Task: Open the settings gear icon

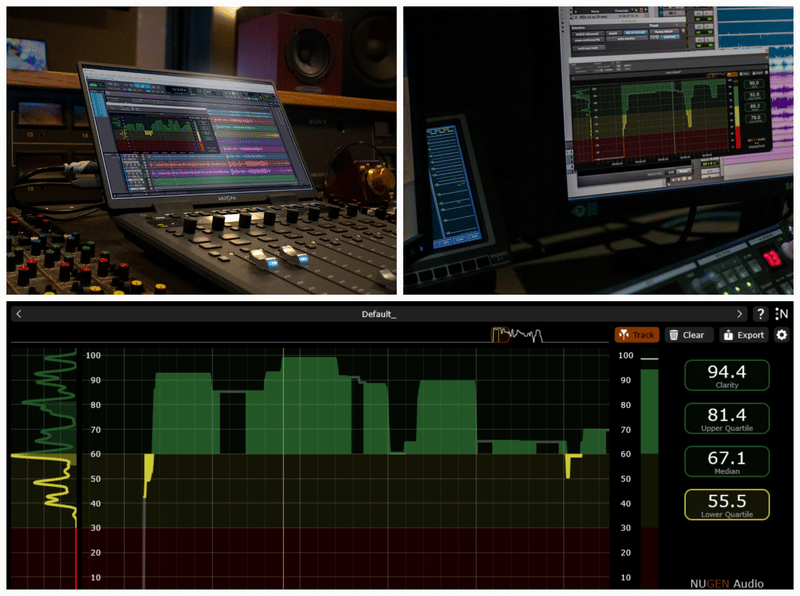Action: click(782, 335)
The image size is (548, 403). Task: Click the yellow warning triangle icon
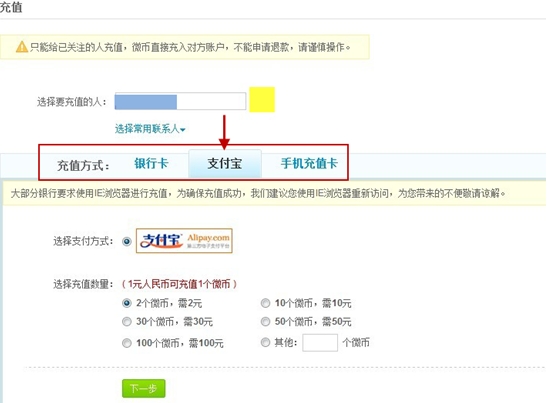[x=22, y=46]
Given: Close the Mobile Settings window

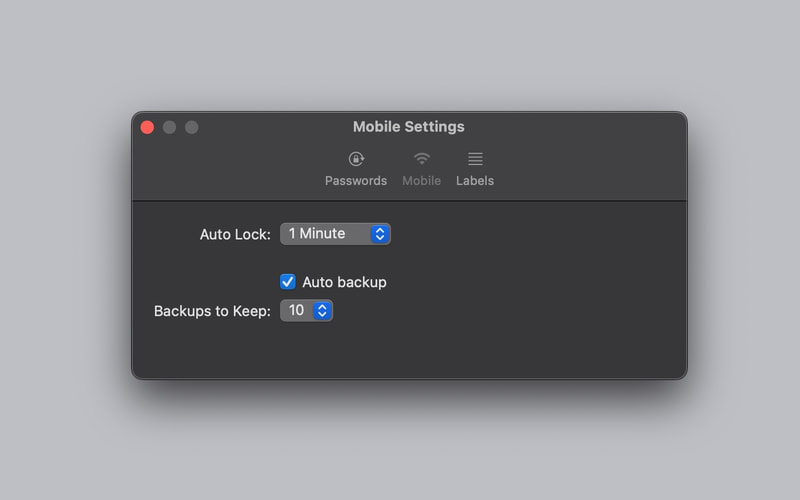Looking at the screenshot, I should coord(147,127).
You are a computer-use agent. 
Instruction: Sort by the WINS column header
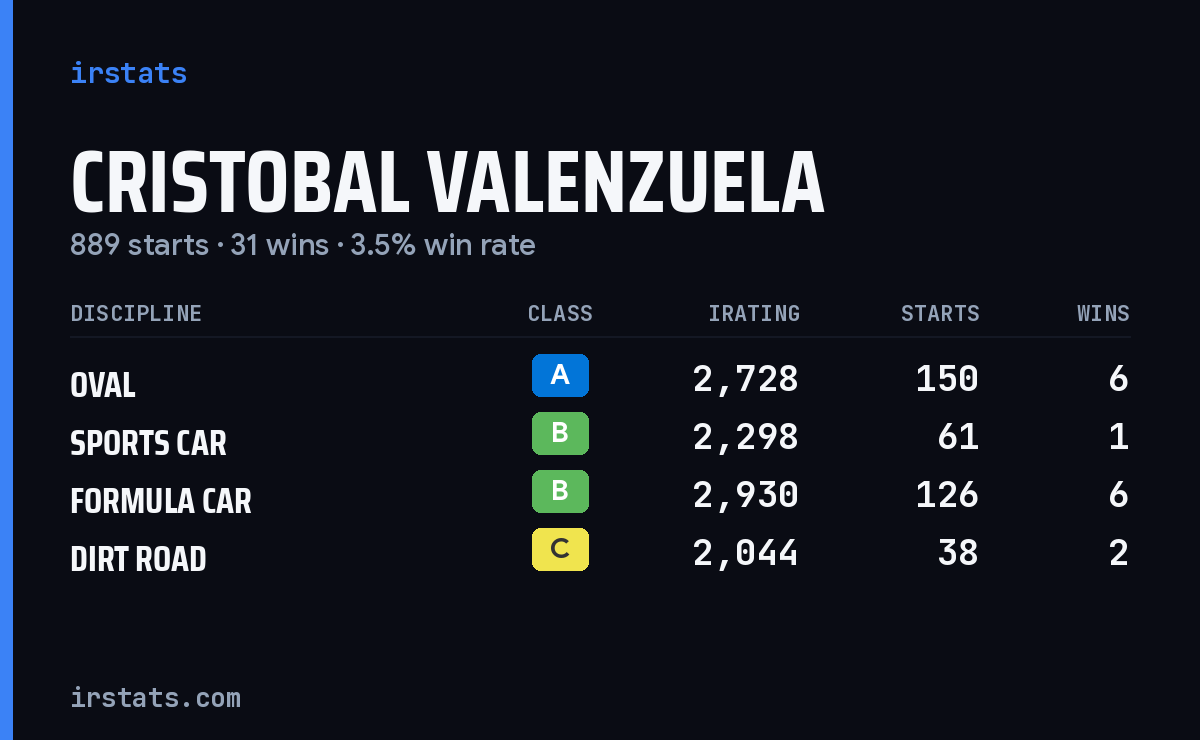[x=1103, y=314]
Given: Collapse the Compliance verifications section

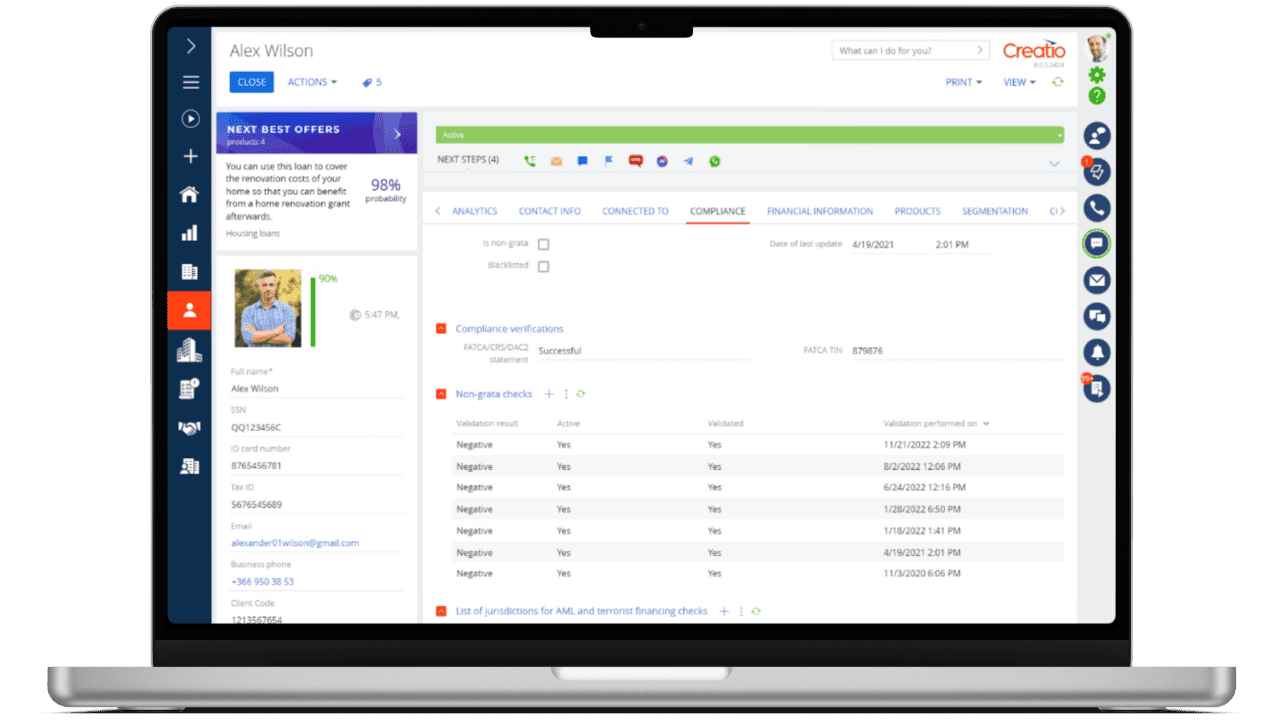Looking at the screenshot, I should [x=441, y=329].
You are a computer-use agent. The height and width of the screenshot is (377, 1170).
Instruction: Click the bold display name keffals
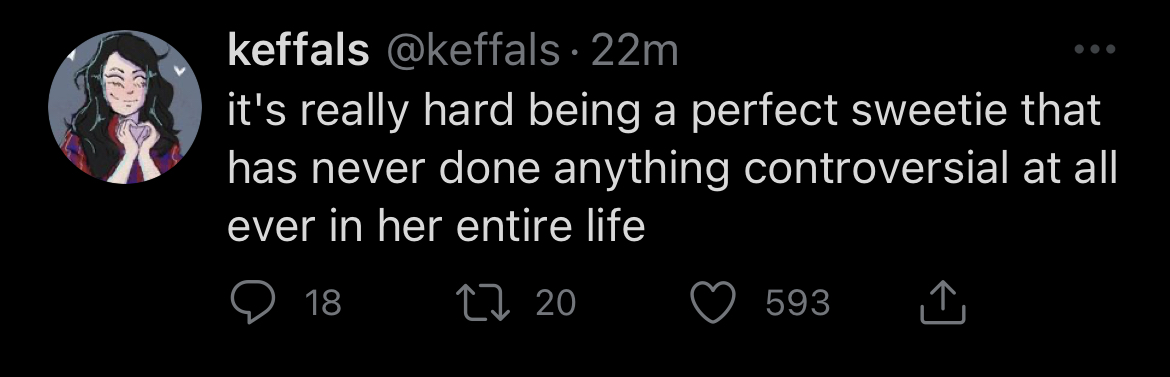click(298, 51)
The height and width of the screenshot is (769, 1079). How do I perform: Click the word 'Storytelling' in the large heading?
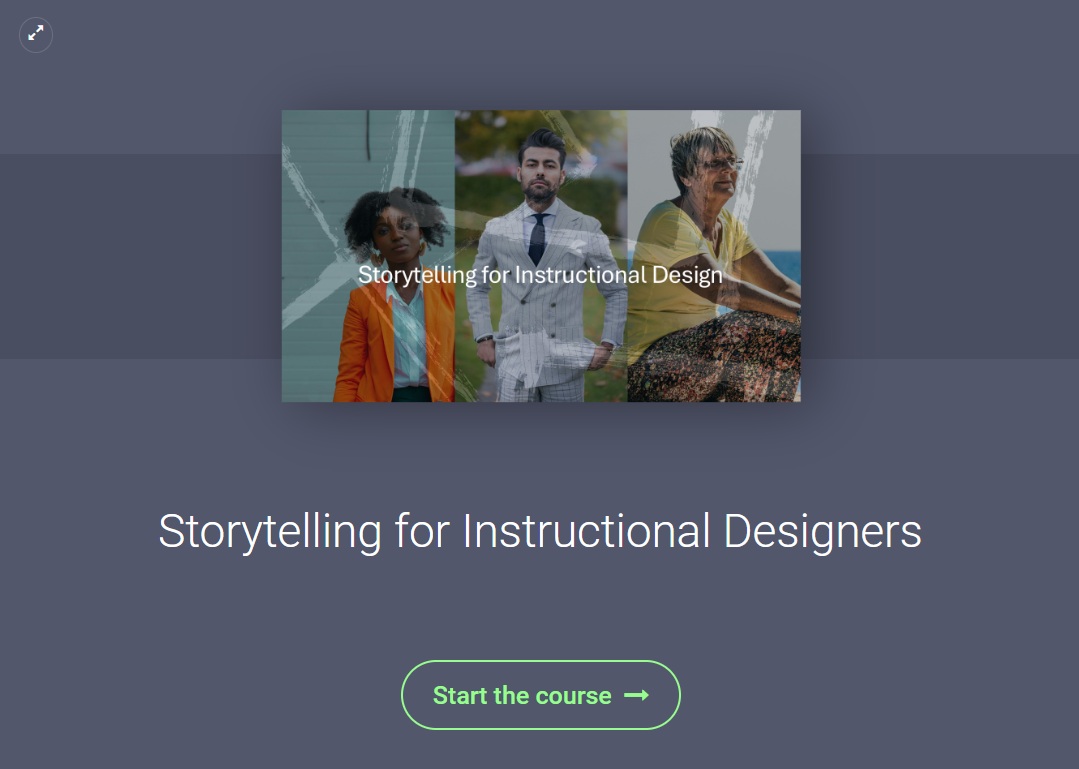(x=270, y=531)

^^^^

Task to carry out :: Copy exactly the lines from the line that has "Given: Collapse the" through the last line of the entries above, inclusive, and no others. Pictures do not go in the copy.

The completed task ::
Given: Collapse the Compliance verifications section

Looking at the screenshot, I should [x=441, y=329].
You are a computer-use agent. The height and width of the screenshot is (377, 1170).
Instruction: Click the bold display name keffals
click(298, 51)
The height and width of the screenshot is (769, 1079). How do I perform: Click the word 'Storytelling' in the large heading?
(x=270, y=531)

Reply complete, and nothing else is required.